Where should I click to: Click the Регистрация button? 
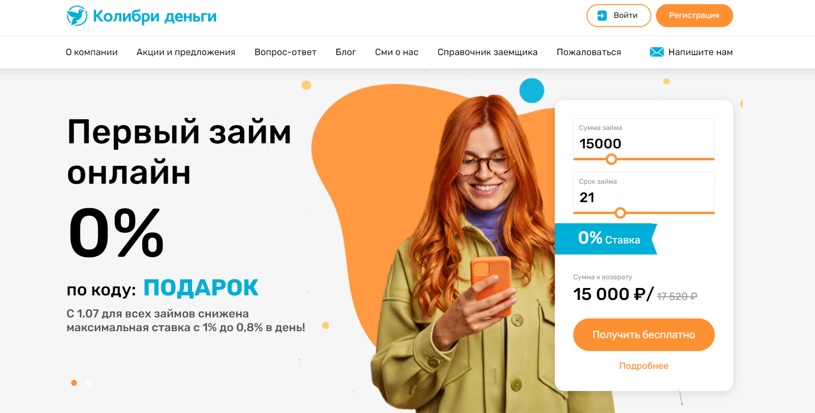click(694, 16)

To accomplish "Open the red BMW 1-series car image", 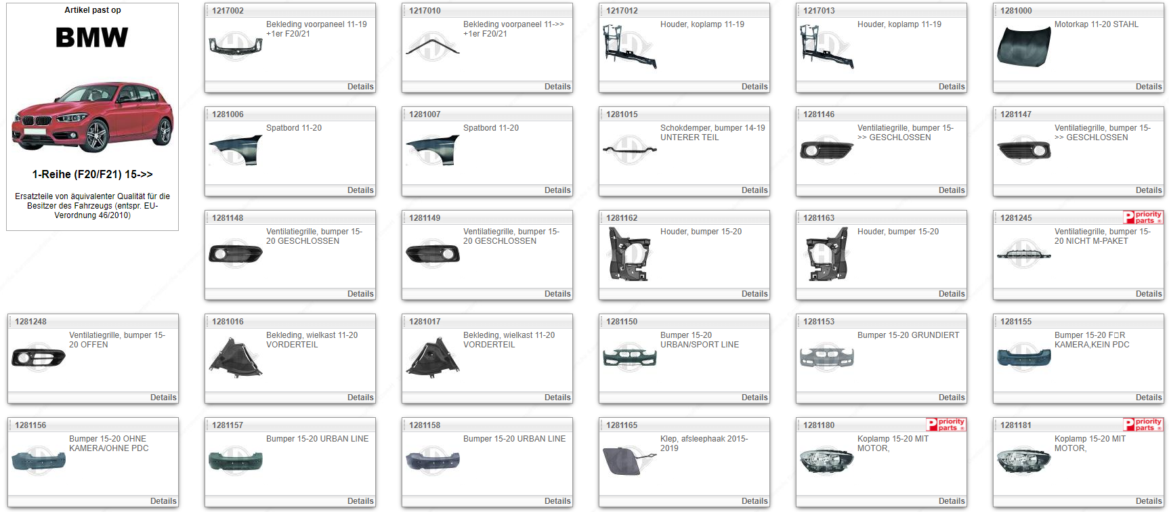I will [93, 118].
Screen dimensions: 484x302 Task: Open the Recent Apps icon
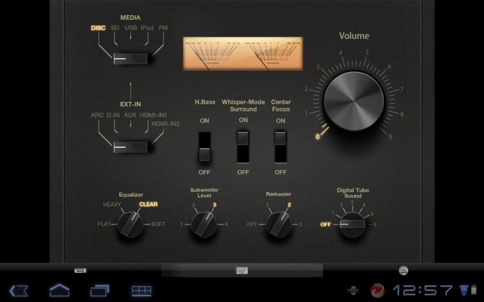click(x=100, y=291)
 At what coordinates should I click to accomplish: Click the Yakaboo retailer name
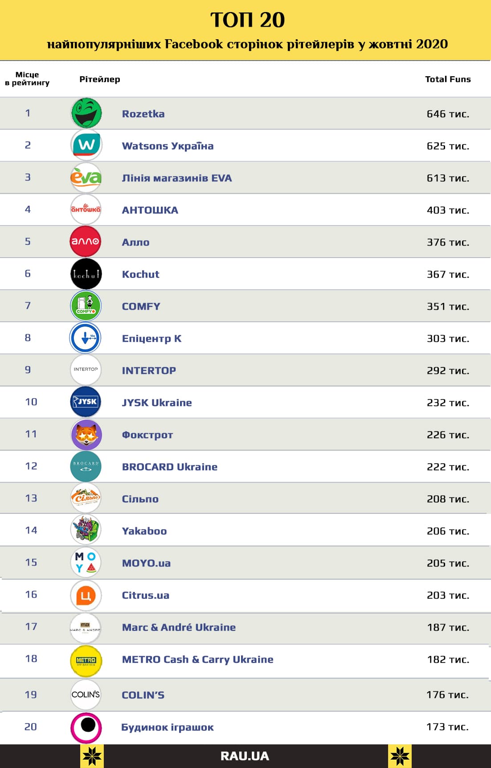point(144,531)
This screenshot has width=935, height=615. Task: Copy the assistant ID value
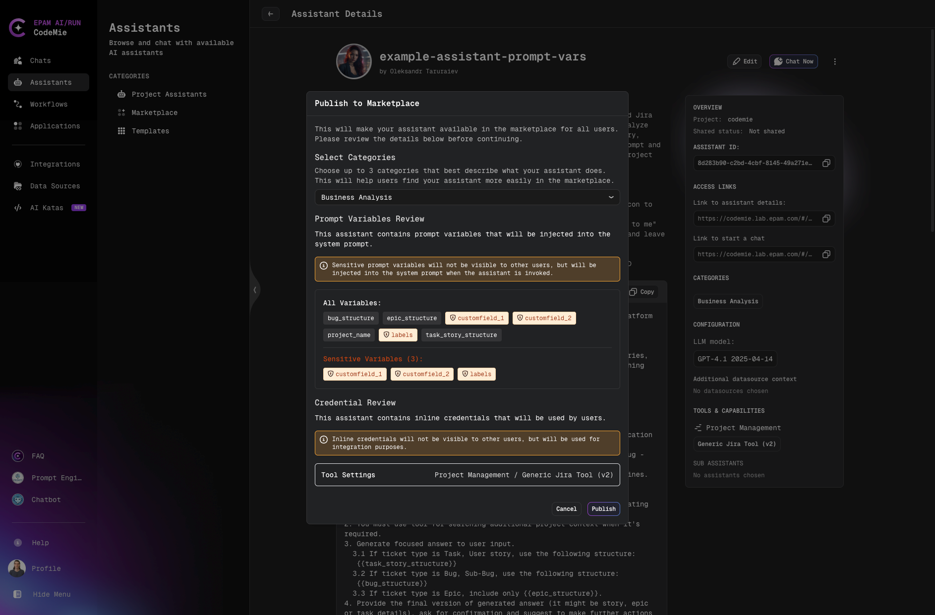click(x=826, y=163)
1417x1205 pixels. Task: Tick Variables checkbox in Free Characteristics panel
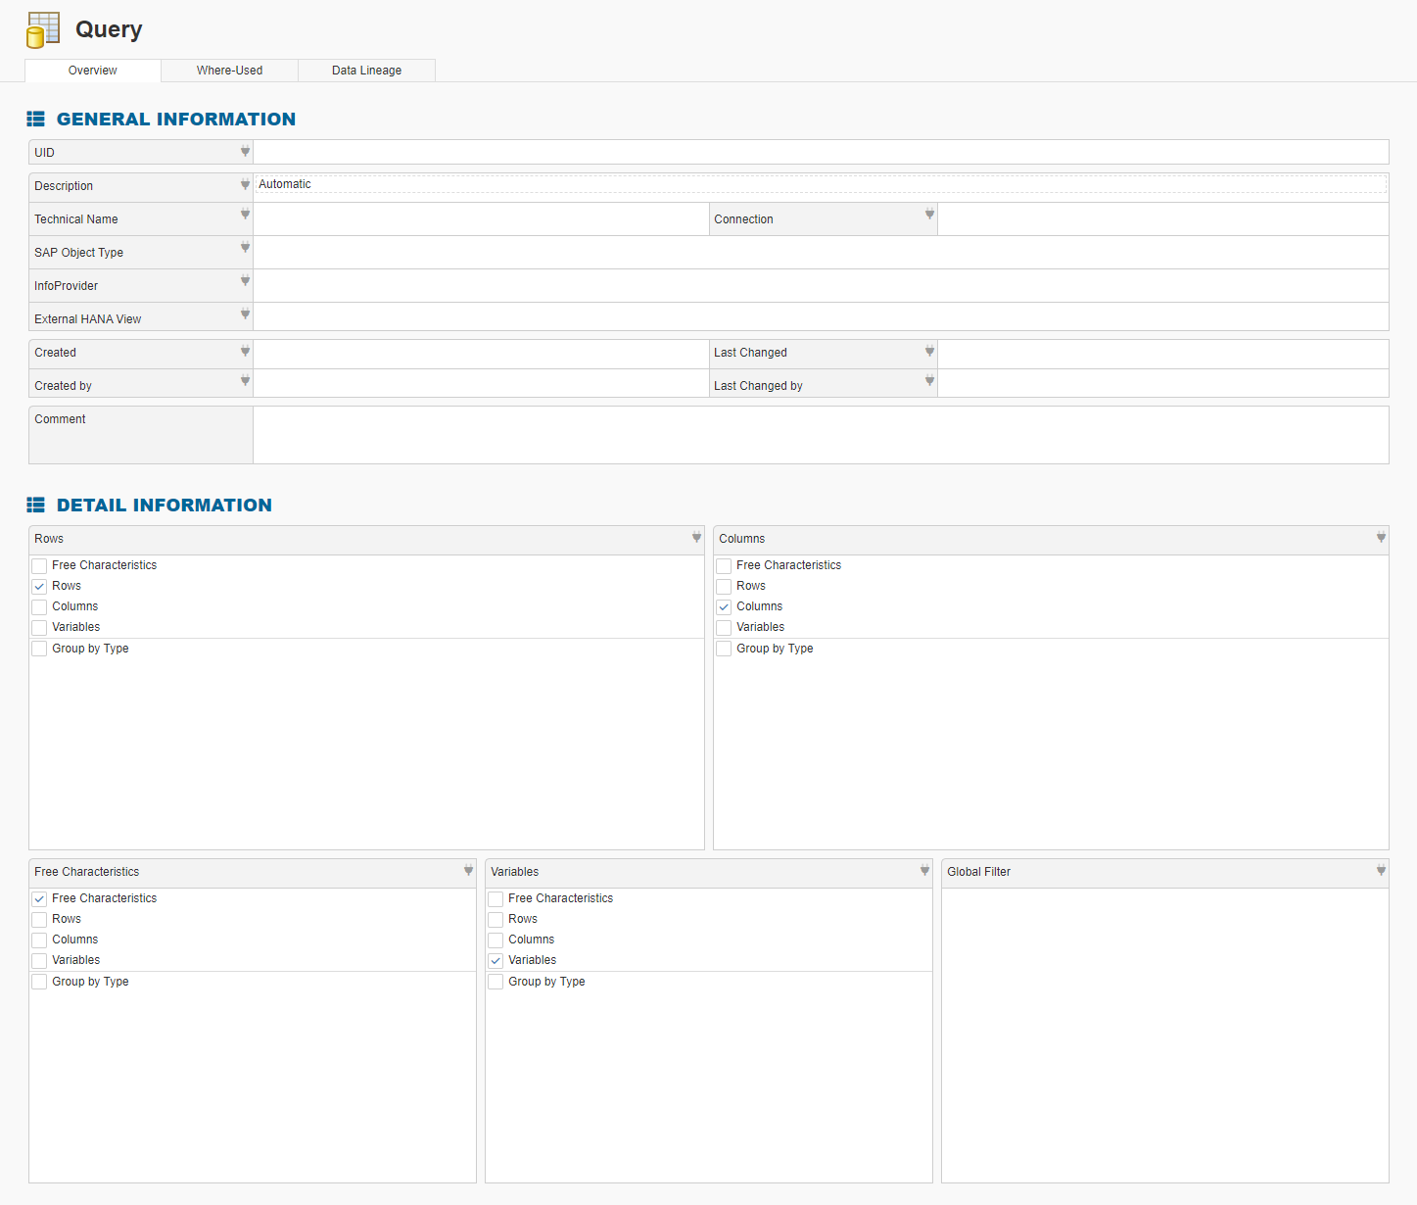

######

**WORK ITEM:**
Extract exactly the lines above from the line containing "This screenshot has" through the last one, both ends included, but not the pictures.

**OUTPUT FOR THIS TASK:**
This screenshot has width=935, height=615. Task: Copy the assistant ID value
click(x=826, y=163)
1417x1205 pixels. Task: Tick Variables checkbox in Free Characteristics panel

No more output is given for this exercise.